Сайт продается, подробности: whatsapp telegram
Скачать:PDFTXT
Человек со связями

На первом этаже – синагога с витражами Шагала. Витражи – подарок художника.

Это государственная больница, самая большая в стране. Сюда идут огромные пожертвования от евреев местных и из всех стран мира. Древняя традиция – церковная десятина. Только несут теперь больше не в храм, а отдают на благотворительность. Особая статья – на научные исследования. Денег в бюджете не хватает. Значительная часть научной работы ведется на пожертвования.

Больница полна волонтерами. Ходят еврейки в париках, с тележками, предлагают попить, крендельки какие-то, гуляют с колясочными больными. Лечатся здесь все граждане – и евреи, и арабы. И врачи – тоже еврейские (половина из России) и арабские. После операции видела препотешную картину: по коридору друг другу навстречу идут два патриарха, один еврейский, в черной бархатной кипе, в хасидском халате, за ним жена в парике и куча детей – от вполне половозрелых до мелкоты, второй красавец шейх, в белой шапочке, в белых одеждах, величественный, за ним жена в богато расшитом платье, и тоже с выводком деток. Оба после онкологической операции. Поравнялись, кивнули друг другу не глядя и разошлись.

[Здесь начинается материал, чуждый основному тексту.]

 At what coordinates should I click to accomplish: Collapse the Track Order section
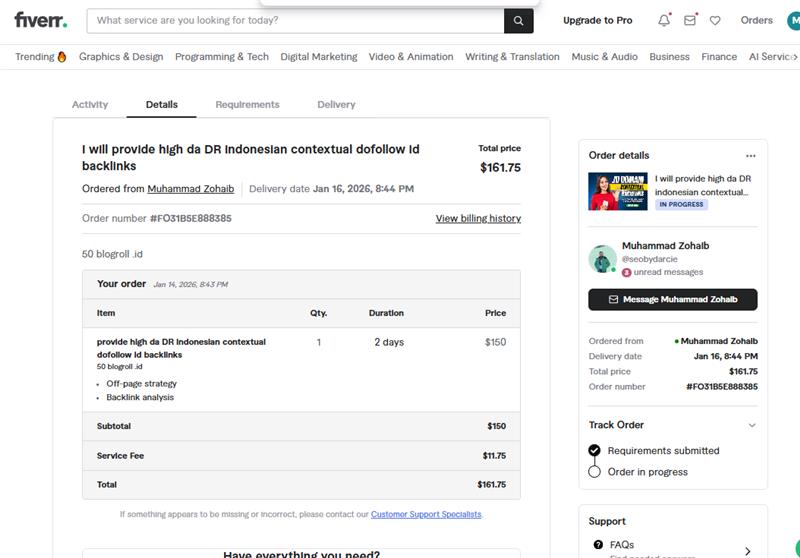pos(752,425)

Хадасса – территория если не мира, то перемирия. Что-то вроде водопоя. Там, где речь идет о жизни и смерти, стихают страсти, замолкает идеология, территориальные споры теряют смысл: на кладбище человек занимает очень мало места.

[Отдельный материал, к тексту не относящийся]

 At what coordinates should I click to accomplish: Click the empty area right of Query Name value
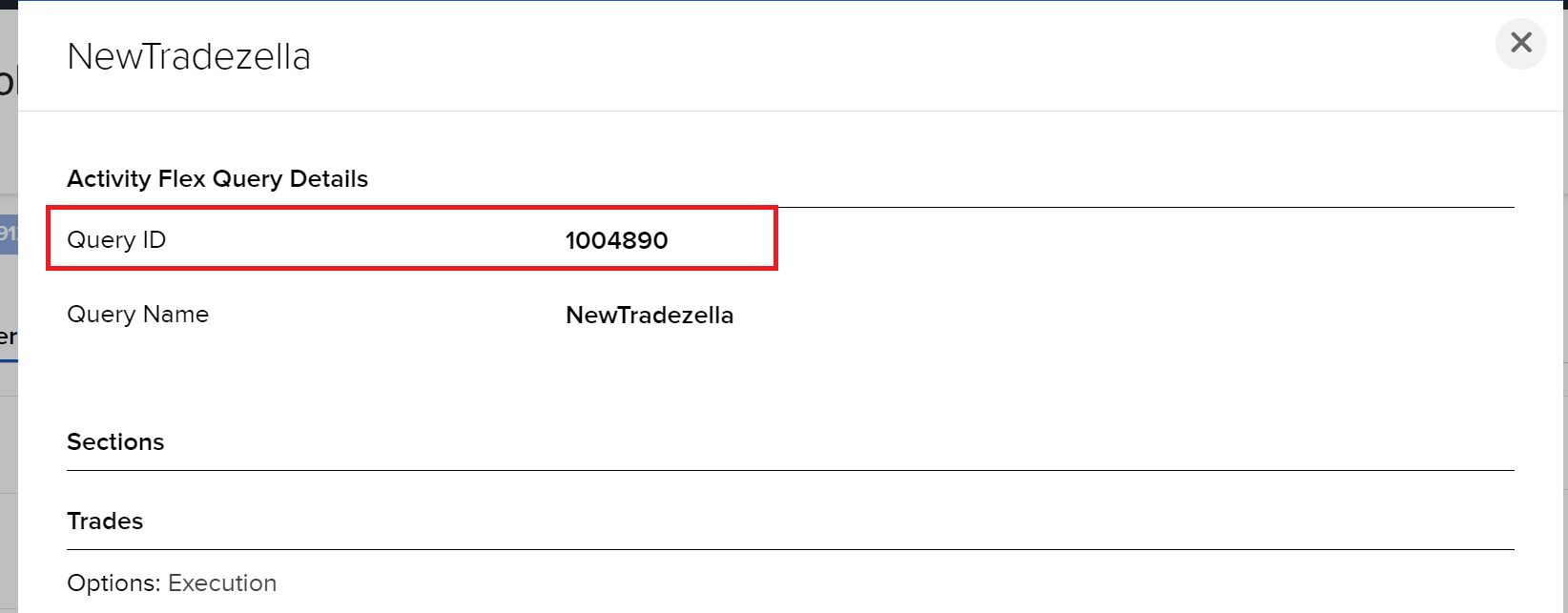click(1049, 316)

В больнице врачи борются за жизнь, и цена любой жизни здесь одинакова. Больной не должен страдать – эта установка нормальной медицины. По десять раз на дню, при всякой процедуре спрашивают: тебе не больно? Один раз я автоматически ответила: ничего, ничего, потерплю…

– Как? Зачем терпеть? Это вредно! Боль надо обязательно снимать

Этому учат здесь в медицинском институте: обезболивание необходимо. У меня советский опыт: дантисты совсем недавно стали обезболивать пациентов. Всё мое детство и всю юность сверлили, рвали корни по-живому, а также делали перевязки, снимали швы… К сожалению, я слишком хорошо информирована о том, как сложно в Москве получить наркотики даже для онкологических больных в терминальной стадии. Про российскую провинцию вообще не говорю. А зараженные стафилококком роддома? Старые здания, которые уже нельзя прожечь кварцем, потому что нет таких ламп, которые могли бы дезинфицировать руины.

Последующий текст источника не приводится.